= What the task asks =
Locate each line in the listing that contains the word "size", matching case, and copy those lines.

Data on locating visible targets
────
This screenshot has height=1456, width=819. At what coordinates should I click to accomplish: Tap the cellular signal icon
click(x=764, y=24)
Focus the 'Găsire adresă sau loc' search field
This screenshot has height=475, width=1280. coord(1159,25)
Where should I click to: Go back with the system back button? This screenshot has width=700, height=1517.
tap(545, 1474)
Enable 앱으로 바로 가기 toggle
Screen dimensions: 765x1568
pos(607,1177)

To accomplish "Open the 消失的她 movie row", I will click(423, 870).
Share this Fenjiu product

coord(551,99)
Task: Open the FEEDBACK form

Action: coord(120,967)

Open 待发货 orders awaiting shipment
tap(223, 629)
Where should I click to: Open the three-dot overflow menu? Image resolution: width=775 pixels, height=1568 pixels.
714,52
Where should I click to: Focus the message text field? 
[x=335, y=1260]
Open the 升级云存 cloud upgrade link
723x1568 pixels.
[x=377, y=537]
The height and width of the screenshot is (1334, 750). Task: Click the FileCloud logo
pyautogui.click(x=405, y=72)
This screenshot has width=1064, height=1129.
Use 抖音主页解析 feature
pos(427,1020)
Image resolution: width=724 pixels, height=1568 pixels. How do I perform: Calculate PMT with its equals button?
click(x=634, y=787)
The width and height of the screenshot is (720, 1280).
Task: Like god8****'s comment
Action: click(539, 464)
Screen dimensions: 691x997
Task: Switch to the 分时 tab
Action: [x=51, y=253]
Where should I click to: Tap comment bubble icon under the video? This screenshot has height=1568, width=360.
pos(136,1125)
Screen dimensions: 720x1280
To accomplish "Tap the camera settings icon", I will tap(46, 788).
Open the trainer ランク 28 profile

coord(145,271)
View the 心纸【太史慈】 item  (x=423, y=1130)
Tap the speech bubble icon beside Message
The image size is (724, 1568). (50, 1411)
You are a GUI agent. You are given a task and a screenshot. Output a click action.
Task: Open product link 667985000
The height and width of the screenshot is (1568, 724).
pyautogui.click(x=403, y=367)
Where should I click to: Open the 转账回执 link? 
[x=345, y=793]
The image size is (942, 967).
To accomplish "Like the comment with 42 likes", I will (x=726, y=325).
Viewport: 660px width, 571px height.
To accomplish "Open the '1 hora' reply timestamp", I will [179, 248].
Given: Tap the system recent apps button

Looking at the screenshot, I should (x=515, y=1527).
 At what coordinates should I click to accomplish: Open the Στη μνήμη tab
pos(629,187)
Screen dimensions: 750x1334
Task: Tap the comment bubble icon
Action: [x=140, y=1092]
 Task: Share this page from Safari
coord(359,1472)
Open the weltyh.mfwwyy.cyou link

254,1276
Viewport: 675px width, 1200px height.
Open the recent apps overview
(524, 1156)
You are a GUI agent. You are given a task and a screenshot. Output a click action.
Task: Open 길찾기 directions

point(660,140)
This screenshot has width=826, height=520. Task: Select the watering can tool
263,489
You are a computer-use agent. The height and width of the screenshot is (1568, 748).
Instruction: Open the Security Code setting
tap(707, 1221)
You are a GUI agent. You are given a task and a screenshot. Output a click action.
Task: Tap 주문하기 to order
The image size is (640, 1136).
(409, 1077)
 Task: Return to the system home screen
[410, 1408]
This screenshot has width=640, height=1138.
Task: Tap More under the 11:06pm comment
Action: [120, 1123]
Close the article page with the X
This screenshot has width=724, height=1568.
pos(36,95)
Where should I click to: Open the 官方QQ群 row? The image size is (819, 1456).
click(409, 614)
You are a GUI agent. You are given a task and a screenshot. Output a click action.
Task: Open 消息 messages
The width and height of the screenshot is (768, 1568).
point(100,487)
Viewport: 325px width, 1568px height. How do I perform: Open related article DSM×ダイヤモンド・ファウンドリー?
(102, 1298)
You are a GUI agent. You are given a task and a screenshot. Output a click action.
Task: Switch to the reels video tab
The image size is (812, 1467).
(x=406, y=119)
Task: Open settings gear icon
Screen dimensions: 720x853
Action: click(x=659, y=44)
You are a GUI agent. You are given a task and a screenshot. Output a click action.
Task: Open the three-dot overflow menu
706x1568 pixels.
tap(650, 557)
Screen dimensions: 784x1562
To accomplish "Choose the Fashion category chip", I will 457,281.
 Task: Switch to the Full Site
────
= Result for this task =
The image size is (724, 1568). (50, 1411)
The image size is (942, 967).
The image size is (640, 1136).
Where should I click to: Open the 官方QQ群 row? The image size is (819, 1456).
The image size is (812, 1467).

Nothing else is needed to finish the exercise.